No information has been shared with the media about the identities of those killed and injured in the attack. The report said all five were influenced by religious extremism. “They took part in illegal religious activities, watched and listened to terrorist violence video and audio materials, according to the police. They formed a five-member terrorist gang at the end of 2013,” Xinhua, the official news agency reported.
“In order to carry out terrorist activities, they bought materials for producing explosives as well as vehicles. They made explosive devices and chose the target for their attack.

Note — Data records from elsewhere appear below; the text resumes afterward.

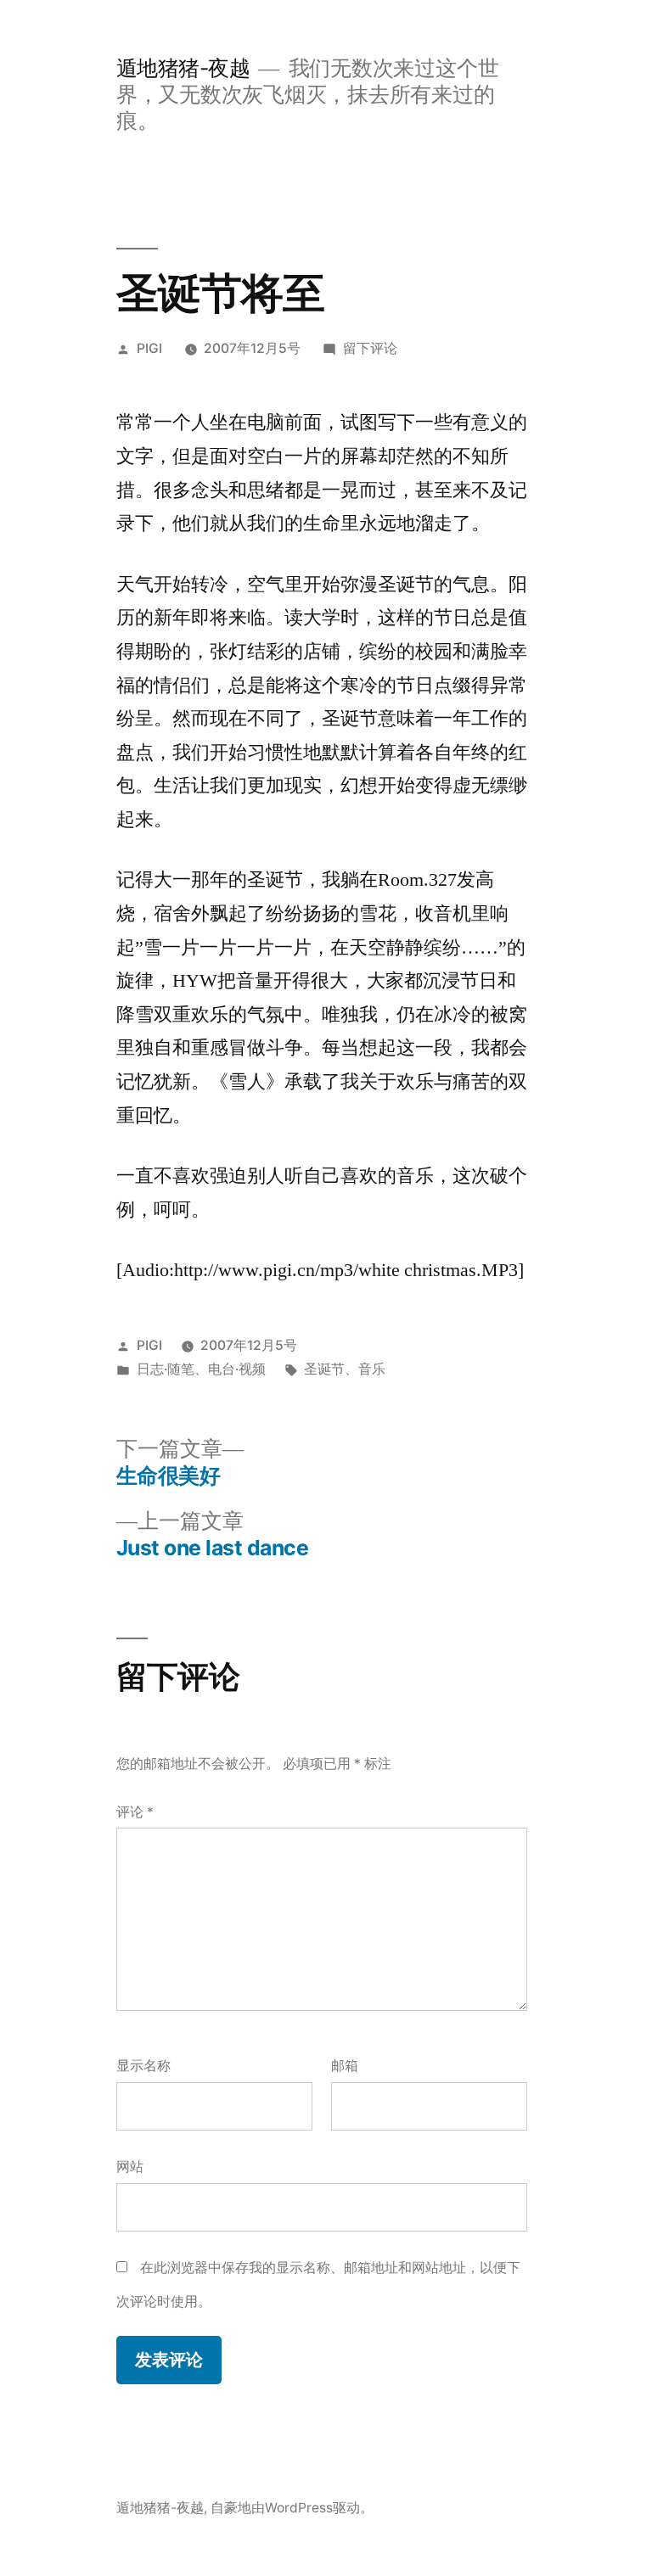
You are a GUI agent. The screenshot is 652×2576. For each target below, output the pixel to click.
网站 (129, 2167)
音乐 (371, 1369)
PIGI (149, 348)
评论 (135, 1812)
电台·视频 (237, 1369)
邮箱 (344, 2066)
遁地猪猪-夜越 (183, 68)
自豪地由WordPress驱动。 (292, 2508)
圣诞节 (324, 1369)
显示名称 (143, 2066)
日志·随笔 (165, 1369)
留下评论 (370, 348)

At 7:50 am on Thursday, four members of the gang including Memet Memtimin, carried out the attack,” the report said. After issuing strong statements against the incident, the government has now ordered a crackdown in Xinjiang, which has seen a spurt in violence in the recent months. “Xinjiang is a remote region with more than half of its population ethnic minorities who hold Muslim beliefs.
Violence in the name of "jihad" has been increasing since 2009 and represents the biggest threat to the region. Some 190 terrorist attacks were recorded in Xinjiang in 2012, a significant increase from 2011,” according to the regional public security department. “Frequent terrorist violence is the most obvious and real threat to the stability of Xinjiang.
Xinjiang will adopt special measures and use special means to end the violence and uproot the organisation of the terrorists,” state media reported about the campaign.
The campaign will make full use of political and legal forces, army and armed police in Xinjiang. “It will focus on terrorists and religious extremist groups, gun and explosive manufacturing dens and terrorist training camps. Terrorists and extremists will be hunted down and punished,” it added.